Work request: Below are records to reproduce in full; copy them exactly but keep the pictures out.

Listed records:
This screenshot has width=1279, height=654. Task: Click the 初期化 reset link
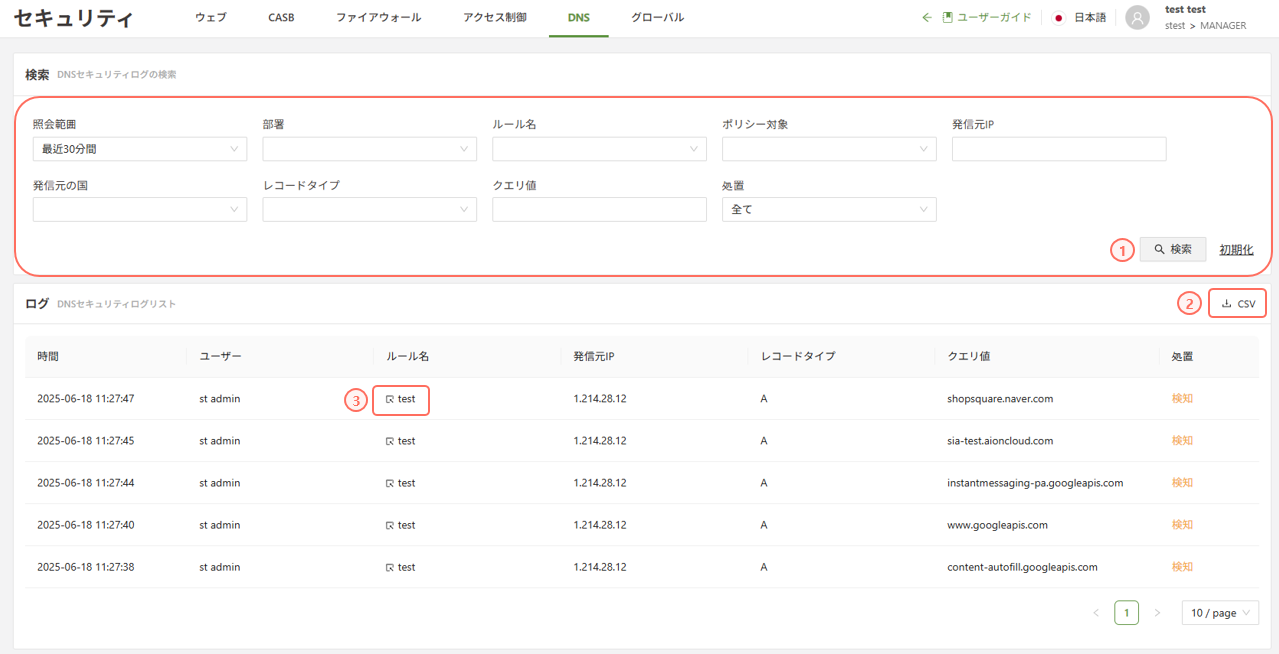click(1236, 250)
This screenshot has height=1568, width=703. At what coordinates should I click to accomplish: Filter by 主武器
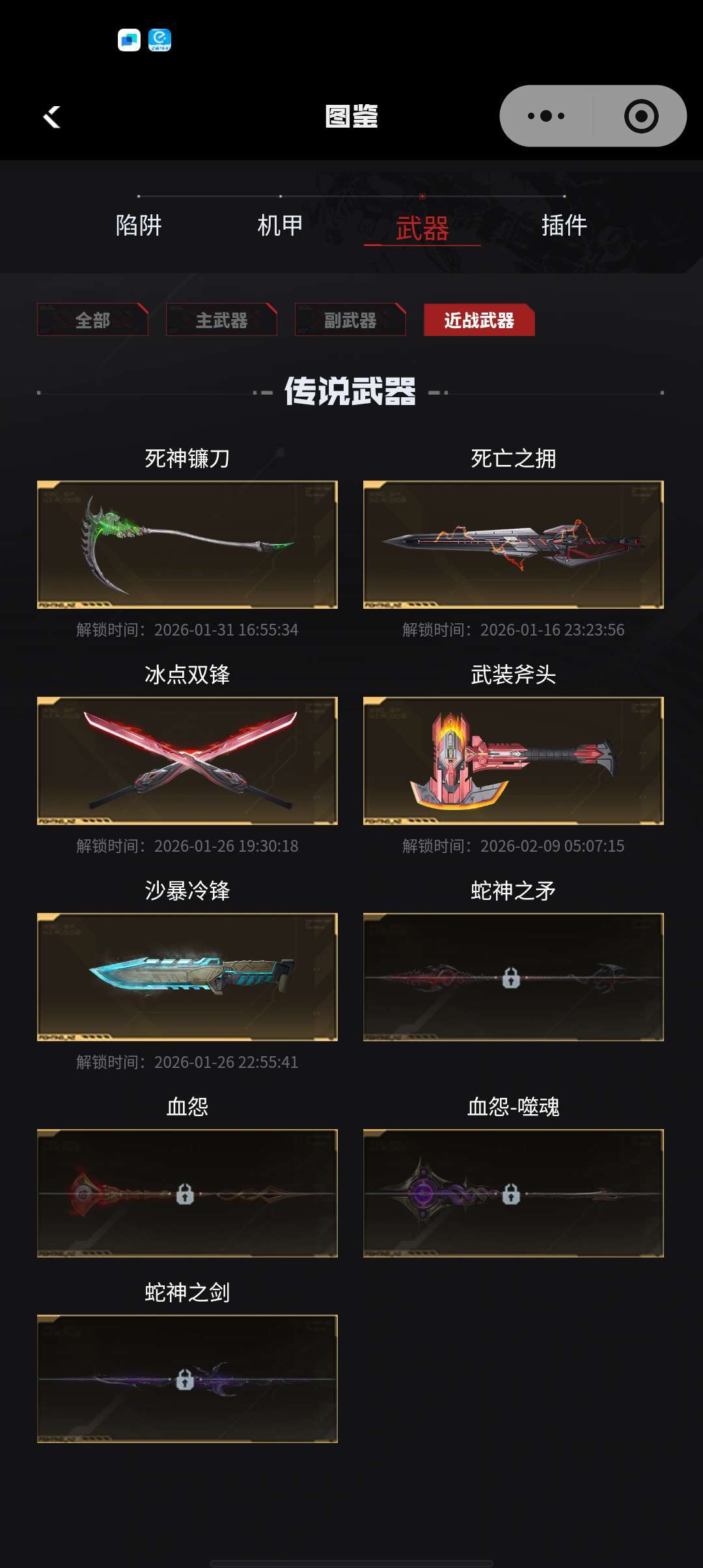[x=221, y=320]
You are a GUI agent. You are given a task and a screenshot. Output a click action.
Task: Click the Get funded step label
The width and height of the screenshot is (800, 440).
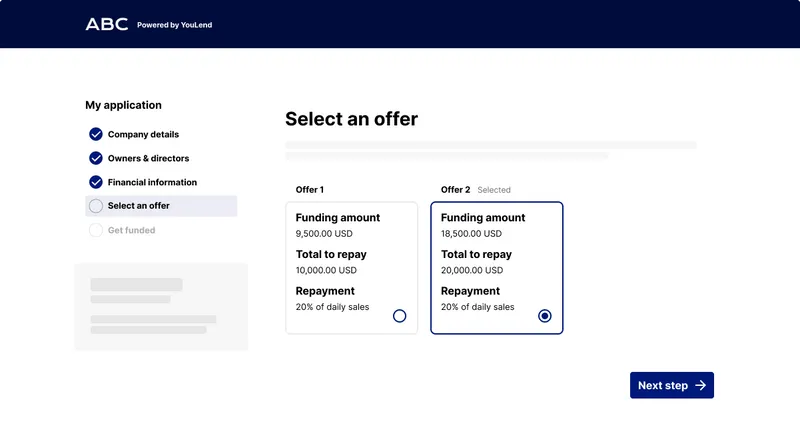pyautogui.click(x=131, y=230)
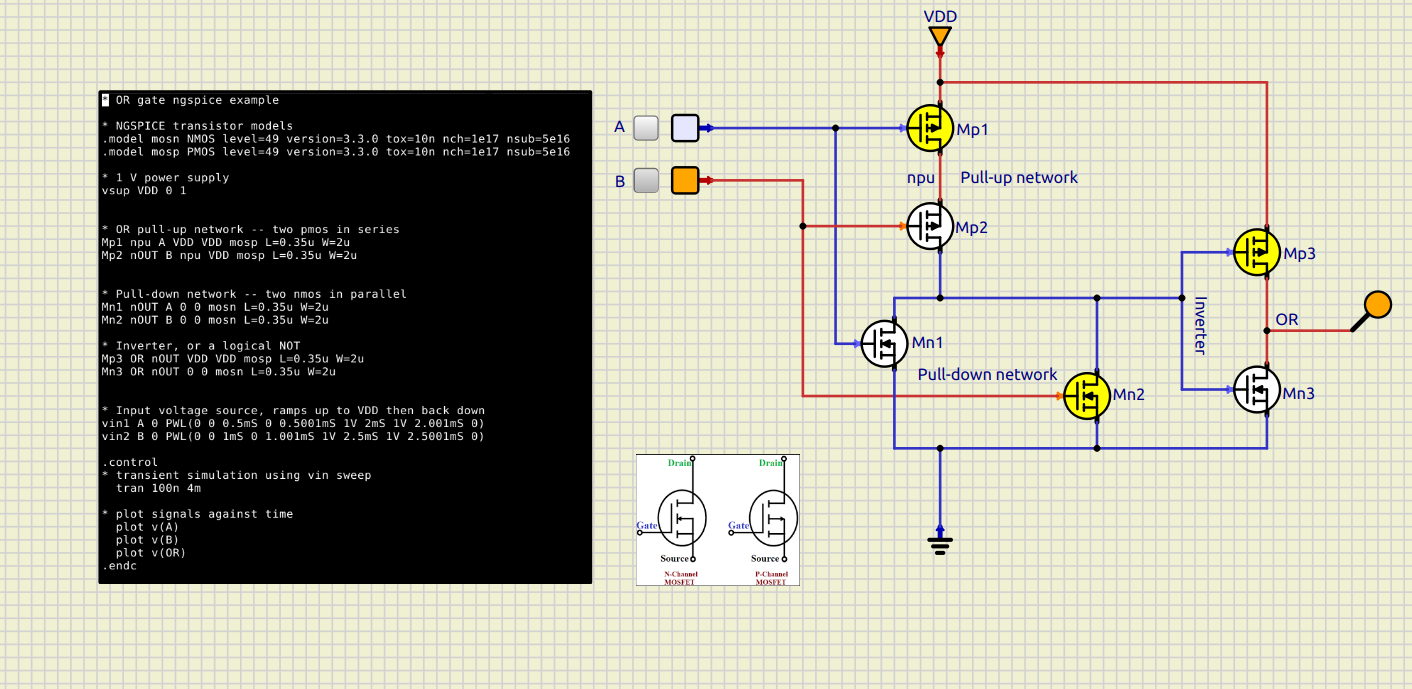The width and height of the screenshot is (1412, 689).
Task: Toggle the gray input B switch button
Action: tap(647, 180)
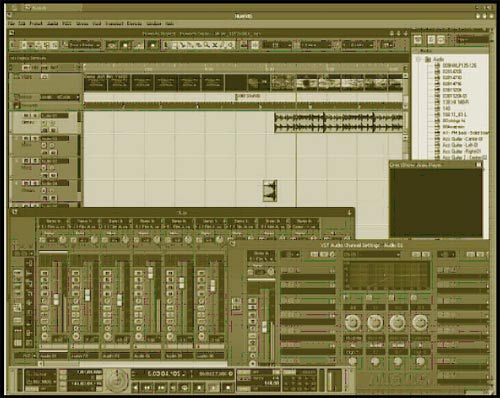Open the preset dropdown in the project toolbar
The image size is (500, 398).
coord(84,45)
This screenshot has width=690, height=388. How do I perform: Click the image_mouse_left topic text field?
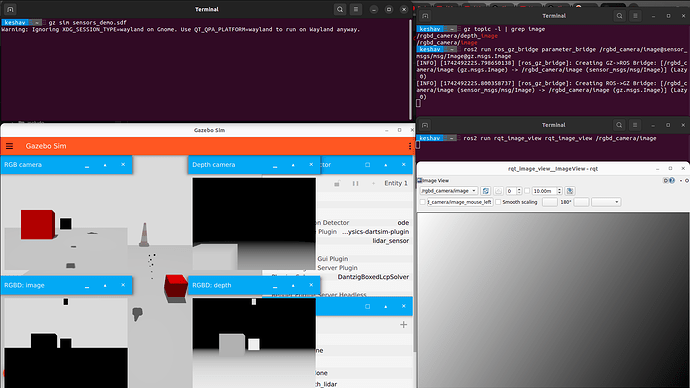coord(459,202)
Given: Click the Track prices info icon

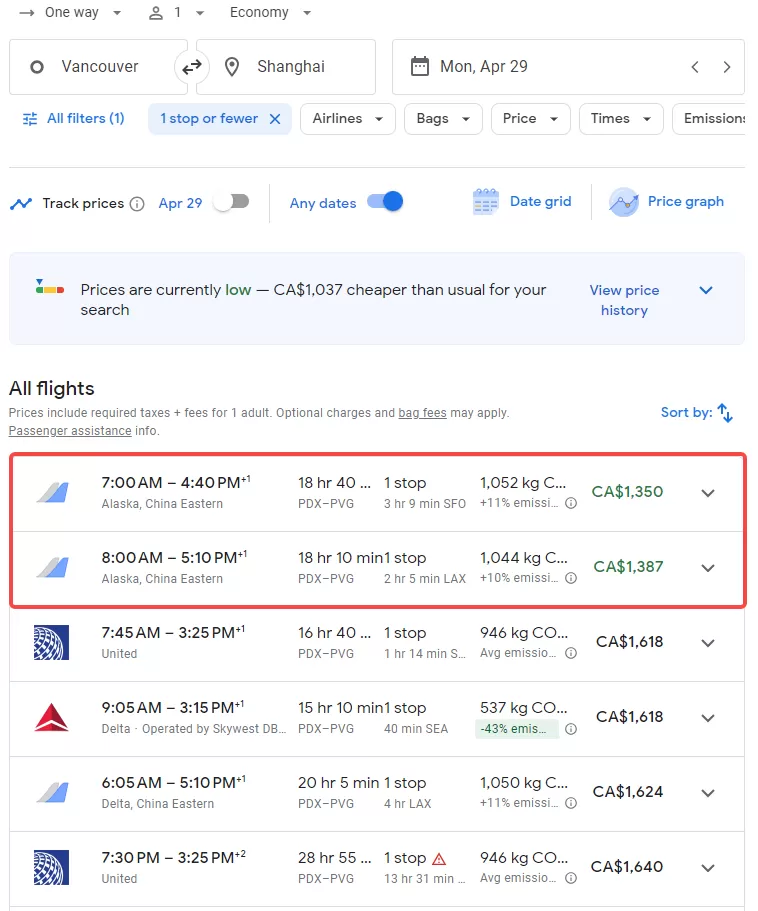Looking at the screenshot, I should 137,204.
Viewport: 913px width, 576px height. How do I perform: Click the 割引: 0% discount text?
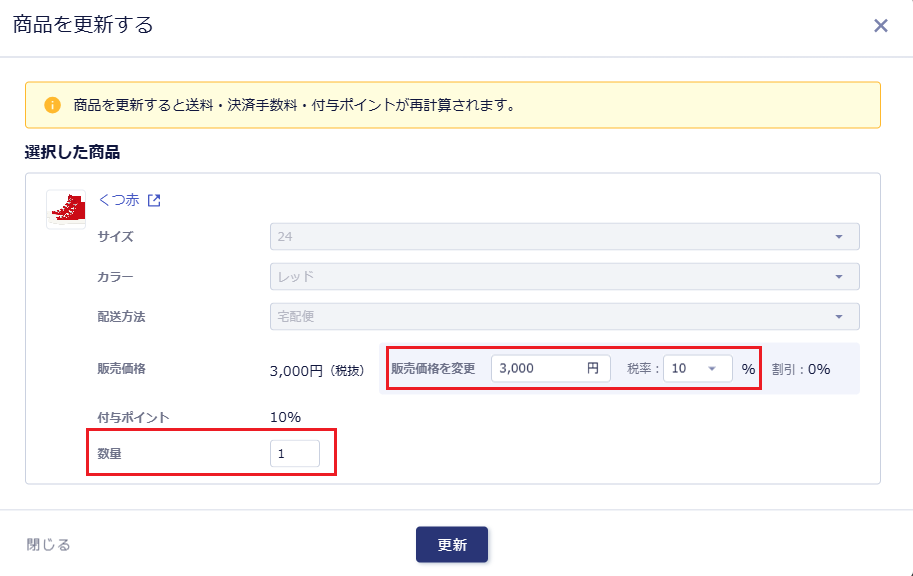pos(801,368)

Task answer:
This screenshot has width=1279, height=654. Task: Click the 初期化 reset link
click(1236, 250)
This screenshot has height=1568, width=703. At what coordinates should I click to accomplish: Filter by 主武器
[x=221, y=320]
You are a GUI agent. You are given a task and a screenshot. Output a click action.
Task: Click the Get funded step label
The width and height of the screenshot is (800, 440).
pyautogui.click(x=131, y=230)
The width and height of the screenshot is (1412, 689).
Task: Toggle the gray input B switch button
Action: tap(647, 180)
Open the preset dropdown in the project toolbar
The image size is (500, 398).
coord(84,45)
This screenshot has width=690, height=388. How do I perform: Click the image_mouse_left topic text field?
coord(459,202)
Given: Click the Track prices info icon

Looking at the screenshot, I should 137,204.
Viewport: 913px width, 576px height. How do I perform: Click the 割引: 0% discount text?
pos(801,368)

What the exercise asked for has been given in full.